SmartFit, Rede D’Or, Vale, Raia Drogasil, Bradesco, WEG, Eletrobras, BTG Pactual, Prio, Itaúsa e Equatorial não se pronunciaram. O espaço segue aberto.
JBS
“Esse índice não inclui a remuneração nos demais países em que a JBS atua. Considerando os 281 mil colaboradores no mundo, a razão é de 333 vezes. A remuneração dos executivos considera os desafios de gestão, metas de desempenho e critérios técnicos próprios de uma companhia global.”
BRF
“A BRF informa que o cálculo usado para o estudo pode não refletir de forma adequada a política de remuneração da companhia, uma vez que não considera fatores importantes, como os benefícios diretos e indiretos disponibilizados aos colaboradores, a remuneração paga nos demais países e o perfil operacional de grande parte dos profissionais, além da exclusão de funcionários que tenham menos de 1 ano de companhia. A BRF reforça que adota as melhores práticas de políticas de remuneração alinhadas ao mercado e cumpre as diretrizes estabelecidas pela CVM.”
Localiza
“A remuneração dos executivos, incluindo o CEO da Localiza&Co, é composta por três elementos, conforme prática de mercado: salários mensais (parcela fixa), bônus (parcela variável de curto prazo) e incentivo de longo prazo (variável). As parcelas variáveis estão sujeitas ao alcance das metas corporativas e individuais, previstas no contrato anual de gestão. O CEO e outros dois executivos participam do Plano de Acionista Administrador de Referência, que tem por objetivo formar uma nova geração de acionistas de referência com visão de longo prazo, por meio da concessão de ações que serão exercíveis no período de 10 anos de cada concessão.”
Ambev
A companhia afirmou que os detalhes sobre a política de remuneração estão todos no formulário de referência.
Itaú
“A remuneração dos executivos que atuam em cargos de administração no Itaú Unibanco é composta por valores fixos e variáveis, sendo que, no mínimo, 70% da remuneração variável (atrelada ao cumprimento de metas) é paga em ações ou instrumentos equivalentes, com liberação escalonada ao longo de três anos. Os critérios de avaliação para o pagamento dessa remuneração incluem desempenho individual, da área de negócios e do conglomerado, sempre em relação aos riscos assumidos. A política é revisada anualmente pelo Comitê de Remuneração e aprovada pelo Conselho de Administração, garantindo decisões colegiadas e alinhadas às melhores práticas de governança.”
B3
“O tema remuneração é tratado com muita atenção e diligência na B3. A razão entre a maior remuneração individual reconhecida no resultado e a mediana da remuneração considera não apenas salários, mas os demais componentes de remuneração como incentivos de curto prazo e incentivos de longo prazo
Para todos estes componentes da remuneração (fixa, variável de curto prazo e variável de longo prazo), a B3 segue diretrizes da sua estratégia de remuneração e busca alinhar a remuneração dos diversos níveis hierárquicos aos valores praticados pelo mercado, conforme verificado em pesquisas de remuneração. Com isso, busca-se garantir que a remuneração seja, em todos os níveis, coerente, competitiva e, ao mesmo tempo, consistente com o grau de responsabilidade de cada função.

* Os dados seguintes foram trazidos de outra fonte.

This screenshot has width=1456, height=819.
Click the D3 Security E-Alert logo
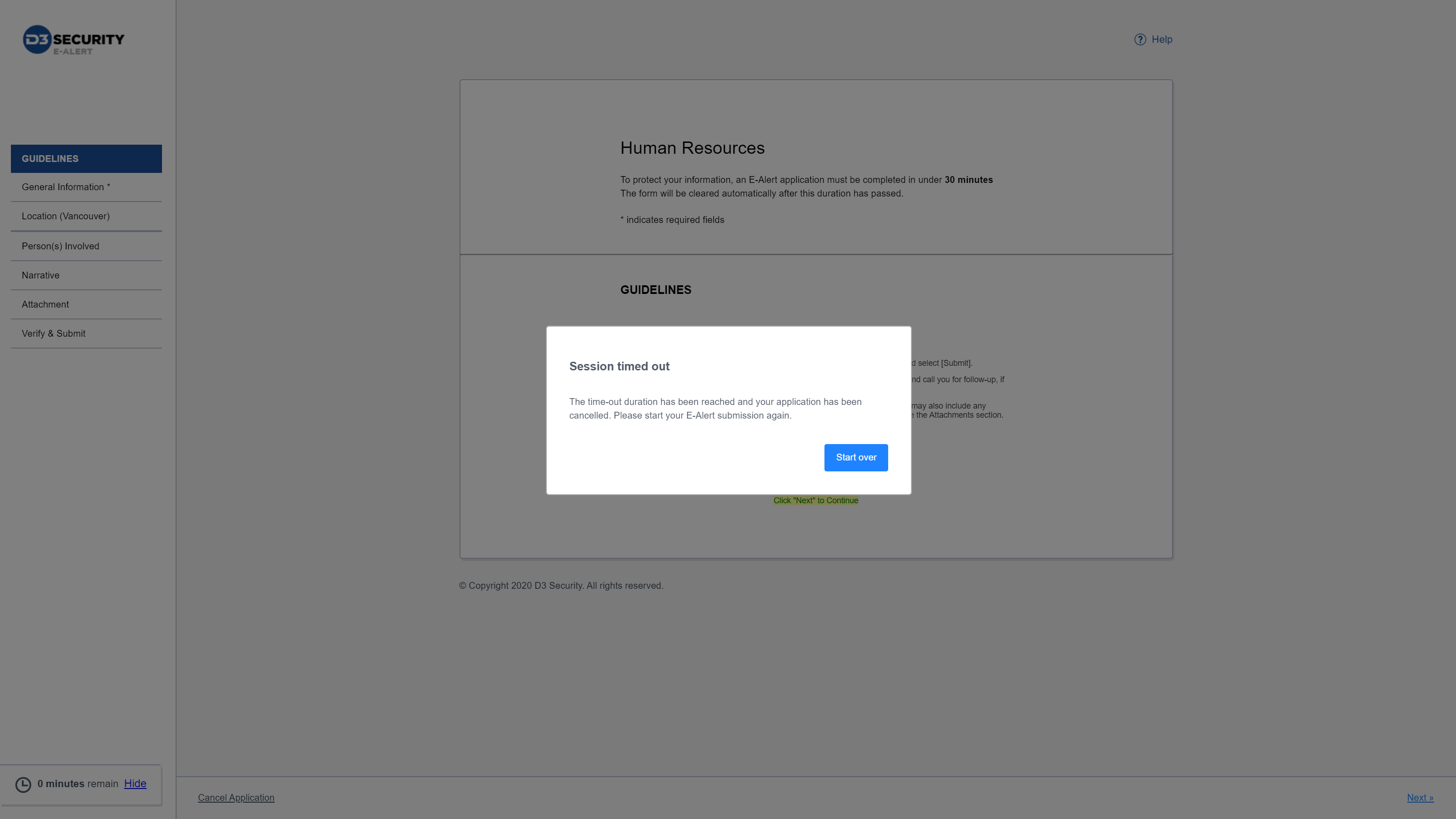tap(73, 40)
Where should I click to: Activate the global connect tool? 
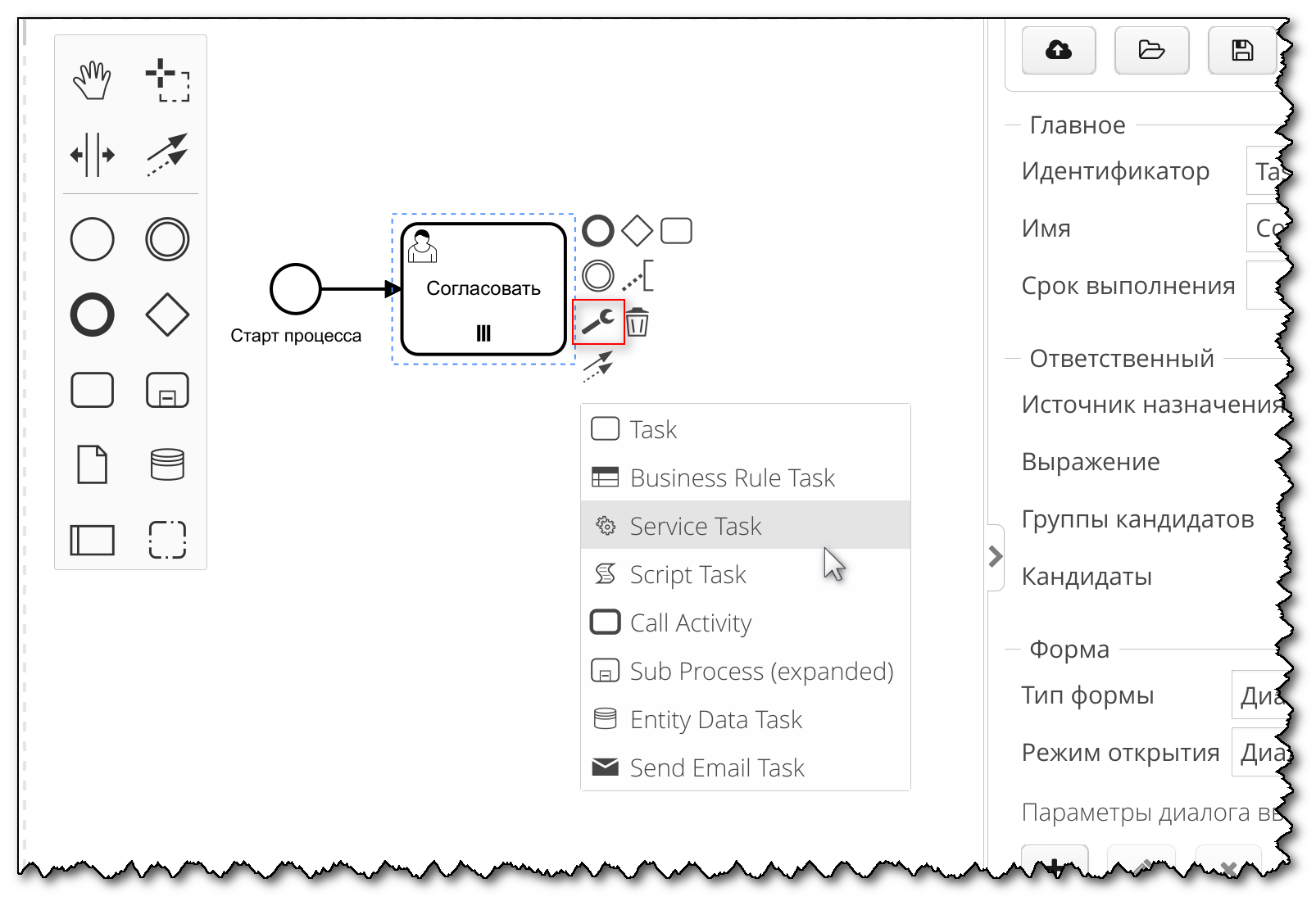click(167, 156)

Vale ressaltar que a maior remuneração, assim como as demais remunerações atribuídas aos cargos de gestão, possui uma composição mais representativa no pilar de incentivo de longo prazo. Destaque-se que, pela estrutura do incentivo, a despesa acumula os planos outorgados nos últimos 4 anos com valores apurados com base no preço da ação a mercado, de forma que o montante está sujeito às oscilações em decorrência do valor de mercado das ações da Companhia.”